Maine Voices: Treasurer, governor accentuate the negative about Maine's economy

Posted: August 16, 2011 | Senator Dill

The state has a lot going for it that hasn’t been included in their ‘Debbie Downer’ spiels.

Read more at the PPH.

State Sen. Cynthia Dill, a Democrat, is a resident of Cape Elizabeth and a small-business owner.

CAPE ELIZABETH – Stop any successful business person on the street and ask them if it’s good marketing to constantly point out what’s negative about your product. Ask a responsible CEO if it makes sense to give out bonuses your company can’t afford, or ignore annual maintenance of the equipment that makes your widgets better than the rest.

The “business strategy” of state Treasurer Bruce Poliquin and Gov. LePage is to brand Maine as an unsophisticated salvage state, cut taxes in a way that punishes public employees and creates massive future deficits, and ignore making critical investments in Maine’s infrastructure.

At every turn, and reiterated in his most recent column, the state treasurer talks about how bad a place Maine is compared to New Hampshire. He takes every opportunity to dust off the stale and questionable Forbes report that said Maine is the worst place to do business, and that New Jersey is a better place to live.

Since that time Forbes and other magazines have published numerous other “studies” that place Maine at the top of a variety of lists that never get mentioned by the treasurer or our governor. Maine is among the best places to live, raise children, and start a business. Why isn’t this our message to the world?

For instance, Maine has been recently recognized by the Council on State Taxation in a study done by Ernst and Young as having the best tax structure for new business investment in the country. Maine’s attractive business tax policy was accomplished over the past several years through the state budget process and other changes to the tax code.

Maine was also this year designated by the U.S. Chamber of Commerce as having the best business infrastructure in the country because of the Three Ring Binder project.

This project, 1,100 miles of fiber optic cable that will bring high-speed Internet to rural Maine, is the result of a federal ARRA stimulus grant and a shining example of a successful public-private partnership. It is being touted around the country, but not here at home.

Why aren’t the treasurer and the governor talking about these and other major accomplishments? Why the incessant “Debbie Downer” approach to our beautiful state, where bold projects like off-shore wind farms and sustainable agriculture are drawing national attention, and where the crime rate is low and the environment beautiful?

Is it because the GOP is so desperate to hang on to its recently acquired power that no credit can be given to any good work that has happened in Maine over the last 40 years?

And yes, let’s talk about all the wonderful tax breaks recently given out in Maine’s biennial budget under the GOP leadership. We did in fact lower income tax rates, line up state deductions with the feds, give businesses big tax breaks and incentives, and increase the tax exemption for millionaires.

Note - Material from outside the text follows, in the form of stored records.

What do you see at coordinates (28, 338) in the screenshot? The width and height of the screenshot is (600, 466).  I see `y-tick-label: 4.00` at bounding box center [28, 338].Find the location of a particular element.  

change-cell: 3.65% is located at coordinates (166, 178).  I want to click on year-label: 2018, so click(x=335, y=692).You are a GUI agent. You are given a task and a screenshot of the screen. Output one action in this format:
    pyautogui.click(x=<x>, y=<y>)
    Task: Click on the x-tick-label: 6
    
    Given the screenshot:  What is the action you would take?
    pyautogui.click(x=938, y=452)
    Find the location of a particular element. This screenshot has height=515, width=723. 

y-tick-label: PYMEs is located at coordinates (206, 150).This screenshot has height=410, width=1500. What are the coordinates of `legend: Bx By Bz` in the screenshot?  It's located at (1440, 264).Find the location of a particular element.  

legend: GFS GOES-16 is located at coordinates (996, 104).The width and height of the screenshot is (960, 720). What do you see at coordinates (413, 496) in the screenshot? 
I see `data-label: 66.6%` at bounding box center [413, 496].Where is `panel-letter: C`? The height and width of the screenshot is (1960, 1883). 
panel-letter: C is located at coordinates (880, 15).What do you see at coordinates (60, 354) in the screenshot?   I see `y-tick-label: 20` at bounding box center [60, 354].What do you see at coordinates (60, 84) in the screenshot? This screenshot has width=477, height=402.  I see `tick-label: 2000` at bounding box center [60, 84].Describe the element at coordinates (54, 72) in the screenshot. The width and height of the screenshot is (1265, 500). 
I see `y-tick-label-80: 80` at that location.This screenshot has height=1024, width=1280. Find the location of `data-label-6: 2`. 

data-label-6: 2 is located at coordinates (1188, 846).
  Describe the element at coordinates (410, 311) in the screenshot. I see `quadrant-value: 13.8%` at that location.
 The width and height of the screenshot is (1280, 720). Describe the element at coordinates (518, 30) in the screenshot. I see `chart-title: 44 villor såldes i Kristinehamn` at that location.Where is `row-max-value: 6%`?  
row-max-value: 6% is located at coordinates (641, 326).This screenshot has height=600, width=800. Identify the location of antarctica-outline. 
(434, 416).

One important thing our state treasurer fails to mention, however, is that these tax cuts, like the Bush tax cuts, are not paid for and create a $400 million deficit in next year’s state budget. They also come at the expense of retired public employees and teachers.

Take it from this business owner and someone who has the honor of representing many of the “high wage earning residents” Poliquin hopes to clone, this is not a recipe for prosperity. This formula of giving out tax breaks to people who don’t need them, and not paying for them in a responsible way is a carbon copy of what has paralyzed our country nationally.

Over the next three years, the deficit created by the tax cuts will lead to further erosion of programs that serve the public good. Our schools and public safety will have their budgets cut, public institutions will further decline and the quality of life as Americans will diminish.

Finally, call up a small business owner in your community. Ask what will happen if the business stops maintaining its equipment and investing in and planning for the future.

The state treasurer and the governor denied any bonding in the last year — at a time of record low interest rates and costs of construction and people desperate for jobs. Maine’s roads and bridges, the Land for Maine’s Future, public places, and our research and development projects are the machinery that keeps this state humming. Failure to properly invest in the upkeep of this critical system is reckless.

Everyone wants the state of Maine to be fiscally conservative. “Living within our means” when we create big future deficits, however, means cutting public services that are essential to success and social mobility. Branding Maine as a poor step-child won’t attract people or business.

The state treasurer and the governor of Maine need to stop focusing on the next election and start governing the state with the integrity and business savvy it deserves.